Design and Analysis of Experiments
👋 Welcome
This is a training workshop for BIOL8001 students but extended to also staff and students affiliated with the Australian National University (ANU) offered by the ANU Biological Data Science Institute (BDSI).
This workshop provides a comprehensive introduction to the principles of experimental design and the analysis of experimental data. Participants are expected to have a basic understanding of R and linear models prior to the start of the workshop.
🎯 Learning objectives
Upon completion of this workshop, participants should be able to:
- Comprehend the differences between experimental and observational data
- Demonstrate proficiency in designing experiments, including defining research questions, selecting appropriate treatments or factors, and identifying potential sources of variation
- Understand the principles of experimental design, including randomization, control, replication, and blocking
- Understand the fundamental concepts of causal inference for experimental data
- Formulate a statistical analysis plan for the given experimental design
🔧 Preparation
Please ensure that you download and install
- the latest version of R,
- the latest version of RStudio Desktop or Positron, and
- the following packages by opening RStudio Desktop or Positron, then copy and paste the command below in the Console section, pushing Enter after pasting.

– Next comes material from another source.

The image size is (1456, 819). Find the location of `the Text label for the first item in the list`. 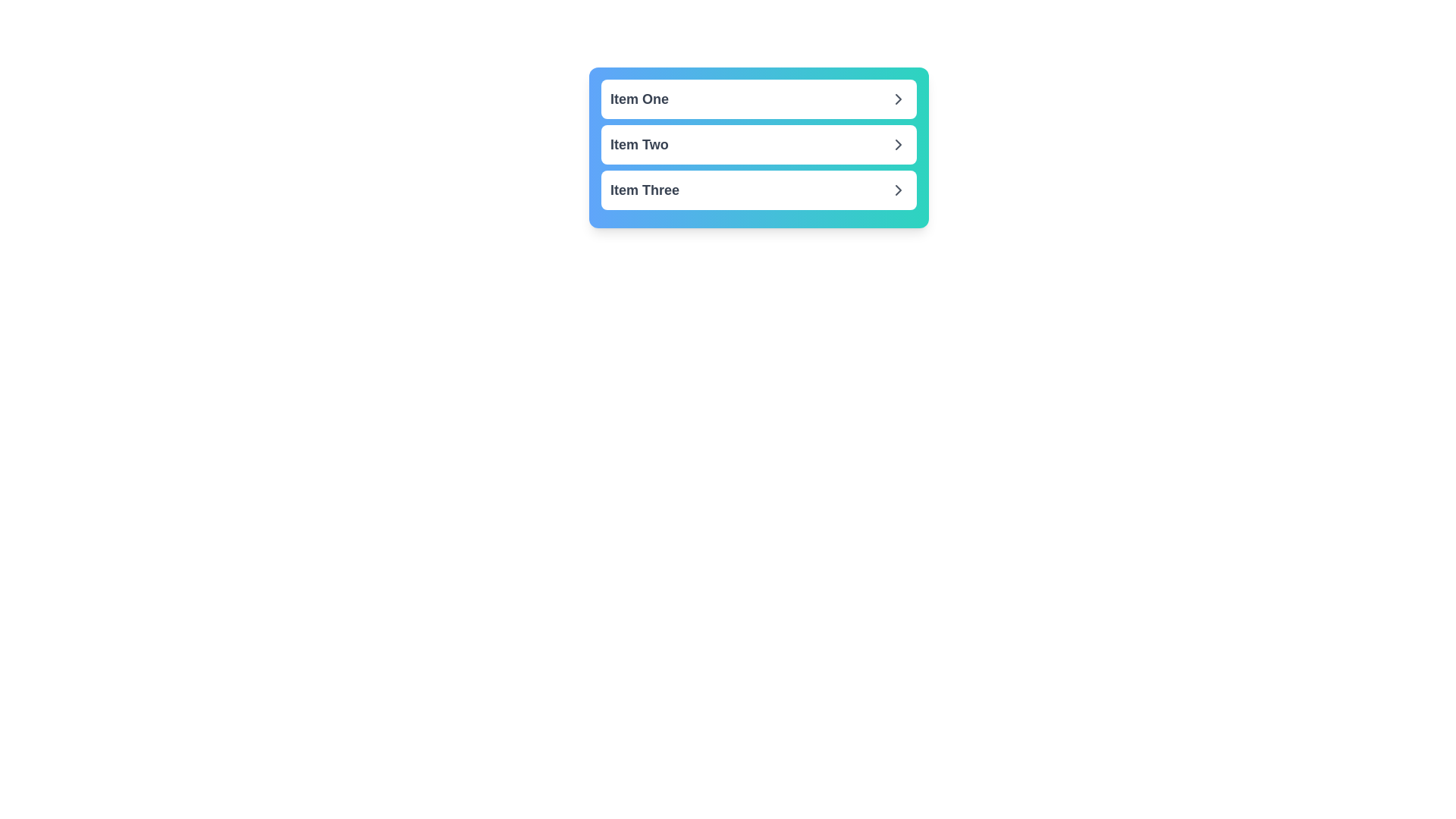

install.packages(c("edibble", "broom"))
- For Window users, you may need to install Rtools to install R packages.
📚 Slides
Click on the heading to open the slides in a new tab, or click on details to see the slides on this page.
Statistical anatomy of experiments
Principles of experimental designs
Analysis of experimental data
📑 Resources
- Ruxton & Colegrave (2006) Experimental design for the life sciences. 2nd Edition. (This book has a number of practical advices.)
- Glass (2007) Experimental design for biologists. 1st Edition. (This book is more philosophical.)
- Chapters 1, 3, 4 and 7 from Welham et al. (2015) Statistical Methods in Biology: Design and Analysis of Experiments and Regression. See http://www.stats4biol.info/ for the data and code in the book. (This book is more statistical.)
🏋️♀️ Self-paced exercises
The following self-paced exercises are designed to check your understanding of the material. After completing each exercise, review your answers and assess your grasp of the concepts.
- Comprehend the differences between experimental and observational data
- Demonstrate proficiency in designing experiments, including defining research questions, selecting appropriate treatments or factors, and identifying potential sources of variation
For the following studies,
- identify the aim of the study,
- classify each as an experimental study or an observational study,
- identify the treatments or exposures being studied,
- identify the experimental units or subjects being observed,
- identify the response variable(s) being measured,
- identify the observational units being studied,
- draw a causal diagram.
For (a)-(f), you will need to either select one or more options from a list or fill in the blank. Some questions will have multiple correct answers. For (g), a sample diagram is provided but by no means is it the only correct answer.
For each study, think about whether the study objective can be better framed and whether the treatments/exposures and response variables indeed address the objective.
Study 1
Researchers are studying the effect of a new fertilizer on plant growth. They randomly select 50 plants from the same species and divide them into two groups. One group receives the new fertilizer, while the other group receives a standard fertilizer. Over the course of two months, the researchers measure the height and number of leaves of the plants in both groups to assess the impact of the new fertilizer.
- Select the sentence that best describes the aim of the study.
- What type of study is this?
- What are the treatments or exposures in this study?
- What are the experimental units or subjects in this study?
- What are the response variables in this study?
- What are the observational units in this study?
- Draw a causal diagram for this study to brainstorm the potential sources that could affect the outcome.
Sample diagram
Study 2
A group of ecologists wants to study the relationship between sunlight exposure and tree growth in a forest. They observe and measure the height of 100 trees growing in different areas of the forest, noting how much sunlight each tree receives naturally based on its location. They collect data on tree growth and sunlight exposure to analyze any correlations between the two variables.
- Select the sentence that best describes the aim of the study.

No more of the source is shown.